Former Smyth Jewelers chief operating officer Mark Motes (pictured) is now CEO of Bare Diamond, a lab-grown diamond company.
Joining him as chief operating officer is Nick Pirie, the vice president and founder of SCVNGR. He also served as East Coast account executive for Scott Kay.
The company markets diamonds from what it calls the largest producer of synthetic diamonds, which it won’t name (though it is not Type IIa/Pure Grown.)
Bare Diamond hopes to make itself stand out by offering branded lab-created stones.
“It is hard to shop around a name brand,” Motes says.
The company chose the name Bare Diamond because “this is a fresh clean product,” says Pirie (pictured, below) “Bare seemed to be the right idea for the generation we are targeting.”
Motes says that many retailers have yet to embrace lab-grown diamonds.

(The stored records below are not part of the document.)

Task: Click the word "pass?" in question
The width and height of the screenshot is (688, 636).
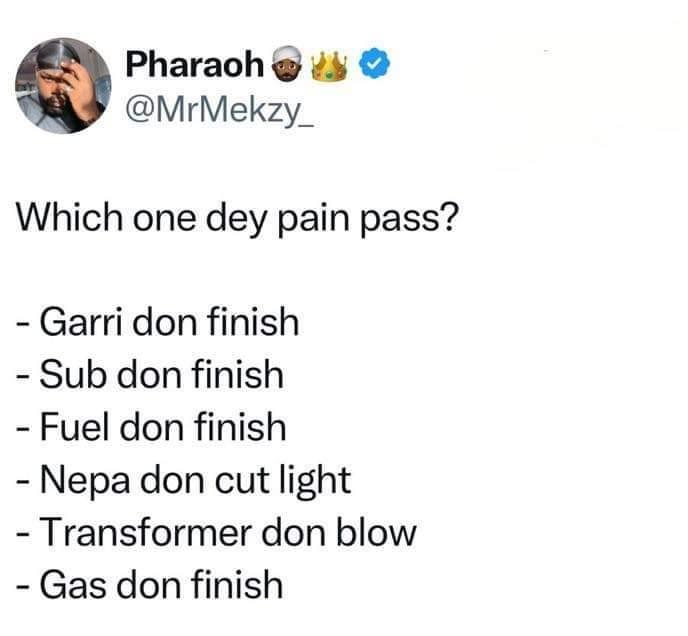Action: [x=410, y=220]
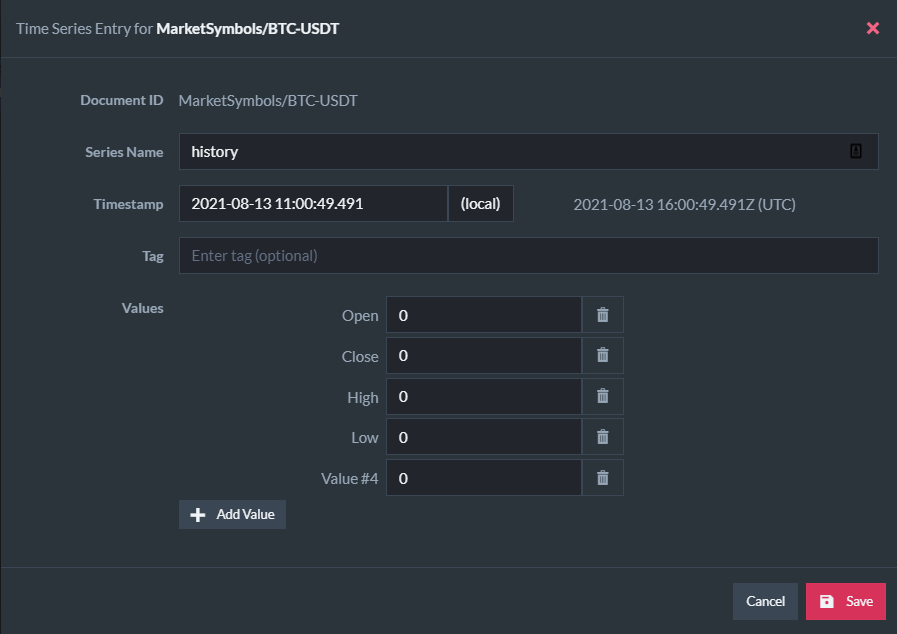
Task: Click into the Series Name field
Action: (x=510, y=152)
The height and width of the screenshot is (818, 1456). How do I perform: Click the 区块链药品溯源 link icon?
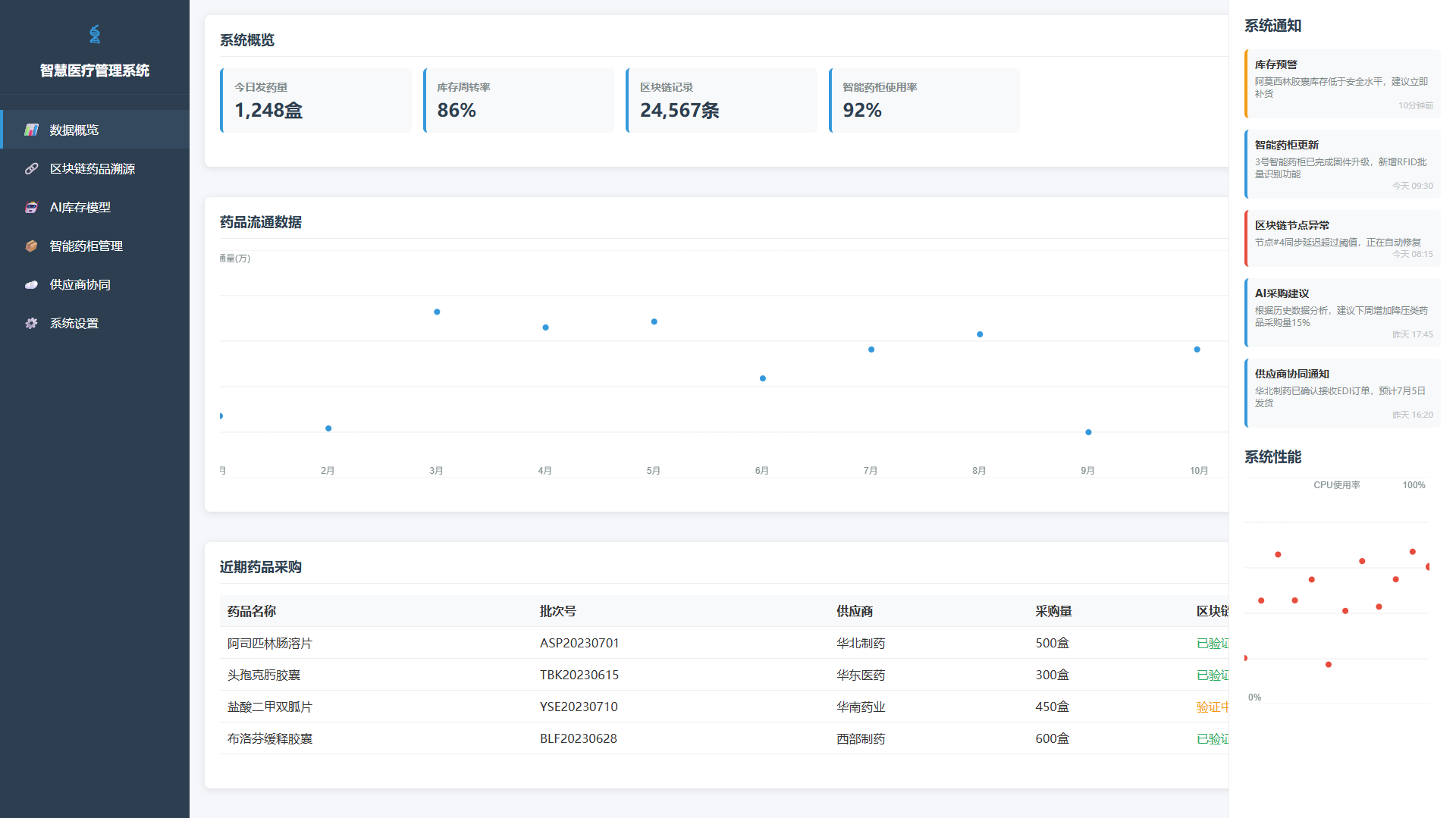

“Some are dipping their toes in the water,” Motes says. “I think most retailers are still on the fence.”
And for a while, he admits, he was one of them.
“I was probably the most outspoken person against it,“ he says. “Now I see it as the future. It has two positive things. One is that it’s green. Young people love that. But the key, too, is you can get more diamond for the same money. To the average consumer, this is no different than any other engagement ring. The average 30-year-old doesn’t care.”
Still, many jewelers are nervous that the price of stone will drop, and that will disappoint consumers if they ever try for trade-ins.
“I don’t think it’s true the price is going to just drop, drop, drop,” he says. “It takes money to create the factories to grow them.”
Motes is not the only retail executive to climb aboard the man-made bandwagon. Former Reeds executive Scott Sedlacek recently joined ALTR Created Diamonds.